Мария качнула головой:

— Художники должны таскать.

Заградительный огонь зенитной артиллерии комкал московскую ночь, изломанное небо падало и подымалось, шаткий мимолетный свет озарял холодные дома, людей на крышах и черные неживые окна с белыми полосками крест-накрест…

— Товарищи!.. — звал сердитый голос.

Но в убежище никто не шел. Люди сидели на мешках с песком и прямо на мостовой, смотрели, как шарят, ищут и ничего не находят в черном небе огненные руки…

Мария доела свою пайку, сидела, сунув озябшие руки в рукава.

«Такого еще не было».

Ее тронули за локоть:

— Начинай!

И опять принялись таскать мешки, укладывать поперек улицы.

Где-то очень далеко глухо и тяжело рванула бомба. Все приостановились, потом снова принялись за работу, молчаливо и неспешно, как работают очень усталые люди.

Прожектора стали гаснуть, пушки замолчали. На серые дома, на баррикаду, что перегородила улицу, на изнуренных людей навалилась тишина, сурово настороженная, готовая взорваться по первому сигналу. Мария заметила исчерна-синий рассвет: стали видны аэростаты в мутном предутреннем небе, окна и витрины… А вон театральная тумба и сорванная вывеска… Баррикада было высокая, в двенадцать рядов, и очень широкая, виднелись раструбы деревянных бойниц.

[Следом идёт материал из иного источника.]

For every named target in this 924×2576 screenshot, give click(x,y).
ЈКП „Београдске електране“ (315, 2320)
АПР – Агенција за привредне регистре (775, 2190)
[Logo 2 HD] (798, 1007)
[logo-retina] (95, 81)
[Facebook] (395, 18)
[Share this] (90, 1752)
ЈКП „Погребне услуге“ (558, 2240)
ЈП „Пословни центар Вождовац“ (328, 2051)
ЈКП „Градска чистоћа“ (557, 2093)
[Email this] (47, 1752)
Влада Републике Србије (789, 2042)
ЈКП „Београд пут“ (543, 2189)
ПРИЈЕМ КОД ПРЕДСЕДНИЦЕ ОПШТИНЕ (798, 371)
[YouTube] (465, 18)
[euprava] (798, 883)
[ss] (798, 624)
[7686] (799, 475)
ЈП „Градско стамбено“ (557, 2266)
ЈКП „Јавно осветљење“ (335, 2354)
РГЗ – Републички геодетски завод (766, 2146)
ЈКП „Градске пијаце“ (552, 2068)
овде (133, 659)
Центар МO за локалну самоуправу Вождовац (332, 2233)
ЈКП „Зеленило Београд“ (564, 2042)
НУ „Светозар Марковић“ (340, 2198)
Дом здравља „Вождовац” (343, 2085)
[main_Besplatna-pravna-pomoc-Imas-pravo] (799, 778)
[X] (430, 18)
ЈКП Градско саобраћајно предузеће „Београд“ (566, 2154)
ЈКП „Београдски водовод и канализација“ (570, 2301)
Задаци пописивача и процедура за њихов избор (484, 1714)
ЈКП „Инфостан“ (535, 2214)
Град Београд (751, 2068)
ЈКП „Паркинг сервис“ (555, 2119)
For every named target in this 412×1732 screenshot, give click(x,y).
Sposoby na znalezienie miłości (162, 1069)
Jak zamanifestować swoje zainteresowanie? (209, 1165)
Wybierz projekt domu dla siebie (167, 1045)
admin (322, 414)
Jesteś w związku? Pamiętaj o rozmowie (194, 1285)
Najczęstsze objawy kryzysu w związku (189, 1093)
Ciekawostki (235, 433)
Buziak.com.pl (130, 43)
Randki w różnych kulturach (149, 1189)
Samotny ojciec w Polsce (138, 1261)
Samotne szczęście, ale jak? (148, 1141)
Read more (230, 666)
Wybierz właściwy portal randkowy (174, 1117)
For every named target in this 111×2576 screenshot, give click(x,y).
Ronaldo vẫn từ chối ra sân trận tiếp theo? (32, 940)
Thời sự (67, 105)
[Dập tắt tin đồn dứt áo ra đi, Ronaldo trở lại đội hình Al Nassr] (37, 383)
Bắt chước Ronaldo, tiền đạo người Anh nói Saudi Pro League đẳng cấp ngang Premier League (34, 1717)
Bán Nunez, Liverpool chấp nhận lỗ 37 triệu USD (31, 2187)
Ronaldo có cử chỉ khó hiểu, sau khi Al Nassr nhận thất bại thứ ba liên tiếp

Кто-то придушенно выговорил:

— Немцы под Можайском.

По улице рванул тугой холодный ветер, ударил в лицо Марин колючим и сухим предзимком.

Немцы.

Для нее, как и для миллионов людей, это слово сейчас не определяло национальности. За этим словом стояла война.

И вдруг страшное, невероятное:

— Правительство уезжает из Москвы.

По голове ударили звонким и тяжелым: «Правительство!. »

Показалось — толкнули, тупо ударили в спину. Пошла. Не видя куда. Не зная зачем…

«Правительство…»

Не было земли под ногами, не было изломанного тела… Она забыла, что есть сын, муж, друзья…

Все забылось.

По улицам проходили колонны ополченцев, маршевые роты сибирских стрелков, на переездах, на перекрестках грудились конные обозы, грузовики, пушки. Люди стояли на посту, шли в строю, с винтовками и без винтовок, жевали на ходу свою дневную пайку, стекали в заводские районы, в проходные ворота, а то останавливались у газетных витрин, под черными репродукторами, слушали, читали молча. В каждом жила суровая и безоглядная готовность.

Но правительство уезжает?

Серый ветер пронизывал улицы, гнал по мостовым и тротуарам палую листву, запах бензина и сгоревшего машинного масла, заставлял поворачиваться спиной постовых, патрулей, зенитчиков… Только часовые у Мавзолея стояли торжественно и неподвижно. Как всегда.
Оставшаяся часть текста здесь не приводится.